Dividend stocks can provide you with regular income to supplement your lifestyle or reinvest back into the market. But be careful: some dividend stocks can be nightmares. That’s because dividends aren’t always reliable, and when these payouts are cut, the stock prices can fall in suit, sometimes by 20% or more. Not only does your income stream shrink, but your initial investment is dinged hard.
However, if you play the dividend game well, it can actually provide more stability to your portfolio, not to mention giving you an income stream that can grow. It all comes down to choosing the right income-producing stocks.
I’ve looked at hundreds of dividend stocks, and there are some great options, but only a few dozen can give you stability and reliable income growth for a decade or more. Yet why stop there? If you dig deep, you can unearth dividend stocks that can give you a stable stream of regular cash for the next 100 years.
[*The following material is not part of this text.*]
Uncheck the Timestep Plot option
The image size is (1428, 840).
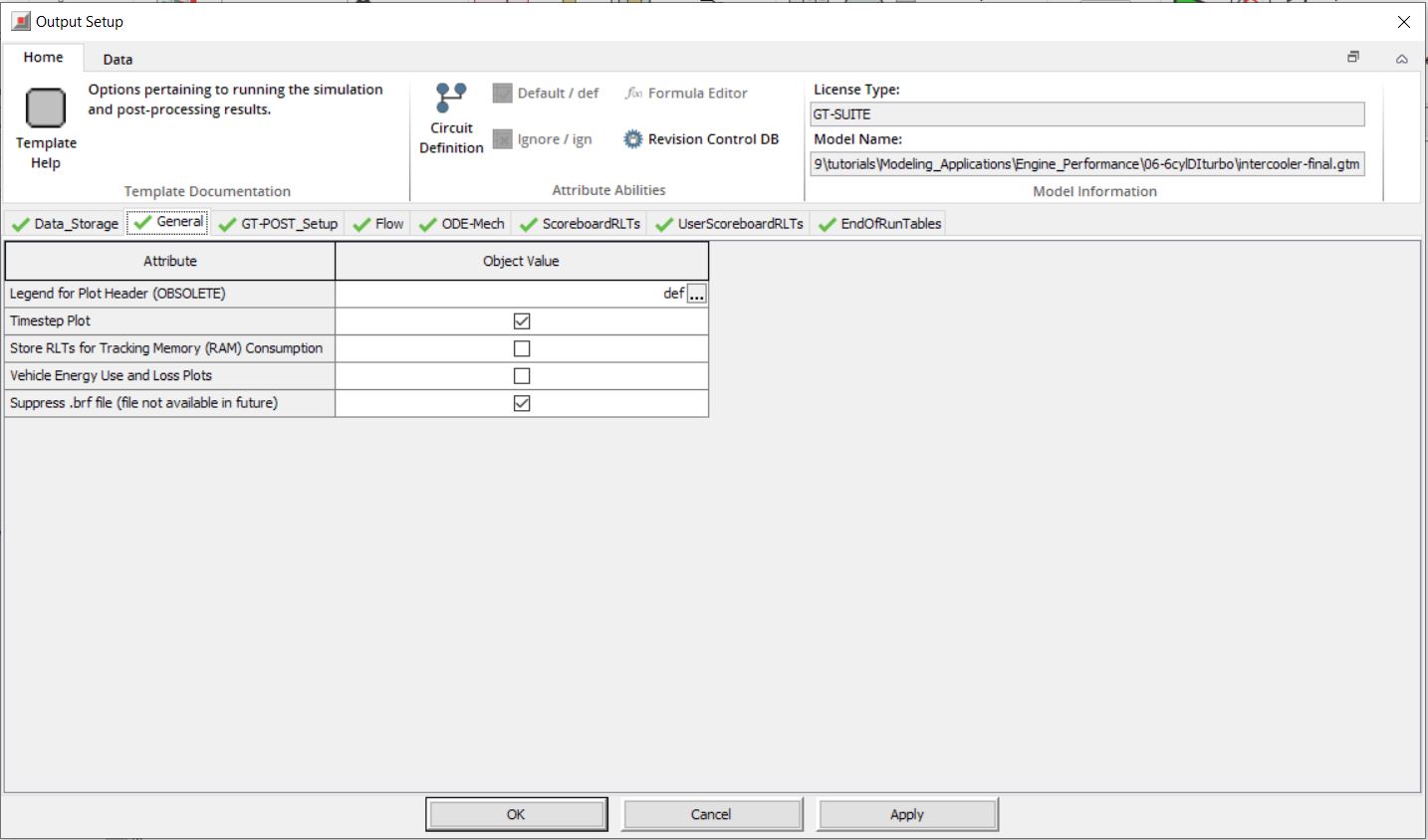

After amassing his fortune in the late 1800s, Russel Sage had some advice for new investors. “Real estate is an imperishable asset, ever increasing in value,” he said. “It is the most solid security that human ingenuity has devised. It is the basis of all security and about the only indestructible security.” Over the next century and beyond, many other famous investors, from John Paulson to Warren Buffett, extolled the virtues of owning property. After all, it’s one of the only things we’re not making more of.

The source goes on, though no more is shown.